Mobility, independence, and happiness—the link between mobility and mental health
The loss of mobility is a challenge for the person affected by it and those who care for them. Whether you’re unable to drive, walk or eat on your own, the loss of independence can disrupt your emotional balance, leading to bouts of sadness, anger, frustration and isolation. For the elderly, mobility loss is possibly the most common cause of disability worldwide. It is the primary reason for daily living challenges such as walking, dressing, showering, using the bathroom or even getting up and about.
What is mobility loss?
Mobility loss is the inability to move at your own will. Mobility loss is a debilitating condition that interferes with your need to lead an independent life. This condition can occur due to chronic illness, terminal illness, physical or cognitive impairment and limitations or physical disabilities. All of these factors make it difficult for you to complete daily tasks.
What causes mobility loss?
Although there may be dozens of reasons for the loss of mobility, three primary factors cause most of these cases. These include accidents, falls and medications. In the elderly, medications and their interactions with food and drinks can cause sleepiness, fatigue, and dizziness, resulting in accidents at home or behind the wheel. Coupled with reduced physical activity, impaired balance, chronic illnesses and impaired vision and hearing makes the elderly be at a high risk of mobility loss.
What is the link between mobility and mental health?
Independence and mobility are essential to ensure our mental well-being. For example, when we’re anxious or feeling lonely, the first thing that comes to mind is to go for a long walk, a drive, or just go out and spend some time with our friends and family. The inability to do any of these activities or even simple tasks, such as going to the bathroom unassisted, can cause frustration, anger, grief, isolation, and disengagement, leading to emotional challenges.
The impact of disability on the mental health of seniors
The magnitude of emotions triggered by mobility loss are exceptionally profound in the elderly and can cause many consequences in older adults. Studies have shown that chronic depression easily leads to cognitive impairment and dementia and can even delay recovery in some cases. This is especially noted in the case of patients receiving treatment for cardiac, renal, respiratory, and musculoskeletal conditions.
A report from the APA stated that disability can also lead to outbursts of anger in the elder, which leads to increased inflammation in the cases of those suffering from cardiovascular problems, arthritis and cancer.
Social isolation is a major risk factor for those suffering from disabilities. In fact, social isolation and loneliness is associated with a 50% higher risk of dementia, 29% higher risk of cardiac problems and up to 32% higher risk of a stroke. All of these risks can further lead to increased risks of mobility loss and mortality in older patients.
What can be done to minimize the mental impact of disability?
There is a lot that friends, family, co-workers, and mental health workers can do to reduce the impact of disability. Some of these supportive activities include:
Stay connected. Checking in every day or every few days is essential to help the disabled understand that someone voluntarily looks out for them. This helps them stay in touch with friends and family, and reduces feelings of loneliness, anger and grief.
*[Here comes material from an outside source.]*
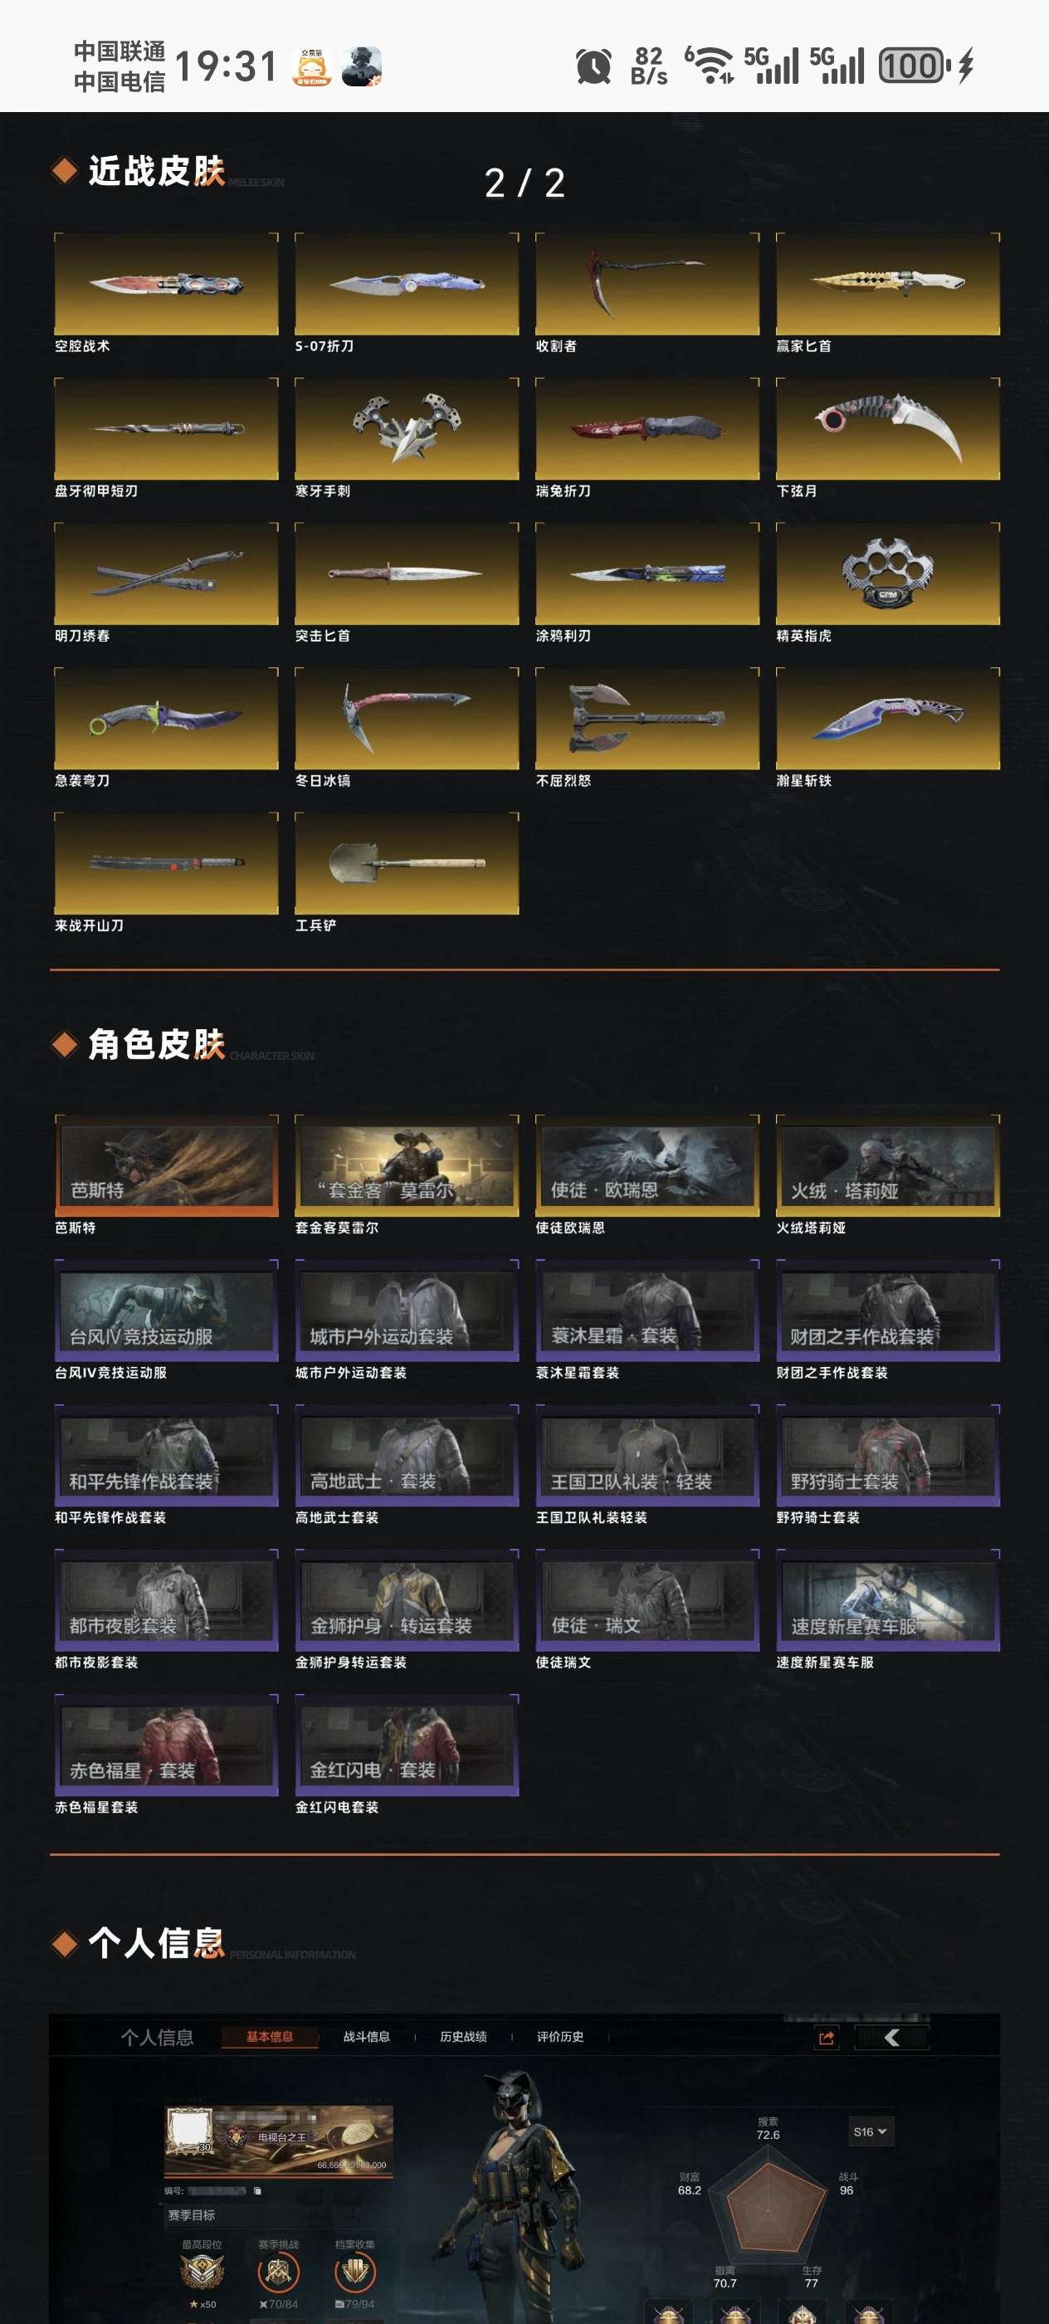
Task: Tap the orange app notification icon
Action: click(x=312, y=67)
Help with tasks. Whether it is transportation, buying essentials or helping them up from a chair—a helping hand is always welcome and great to reduce feelings of anxiety.
Find items that help in navigating activities daily life. For example, walkers, rollators, scooters, canes, grab handles, and other items from companies like Drive DeVilbiss can help the elderly and the disabled feel mobile and reduce stress in daily tasks.
Use methods to boost independence. Whether it is something simple such as installing grab handles in the bathroom or putting in a shower chair to help maintain personal hygiene, every single move reduces the stress and anxiety the disabled feel while performing daily tasks.
Ask a professional for help. Professional carers can help the elderly and the disabled by easing the transition to navigate daily life better.
Everyone reacts to situations differently. If you care for someone or have someone experiencing difficulties due to a recent disability, act like a support system and help them cope with the stress of adjusting to the new way of life.
How can Sanrai help?
Innovative products from companies such as Sanrai can help the elderly and those with disabilities lead near-normal lives. Sanrai has a wide range of products from companies such as Drive DeVilbiss that can help the disabled get up and about, have a better social life, maintain personal hygiene and do everyday tasks with ease.
The first step towards reducing the mental impact of disability is to embrace it. Accepting and understanding your transition path into this new phase of life can help you maintain mental well-being, stay in touch with your peers and manage life just the way you did earlier. However, this might come with significant challenges. Understanding that there are solutions and people who can help you during this phase of life goes a long way in reducing the impact of disability on your mental health. Stay strong, stay safe!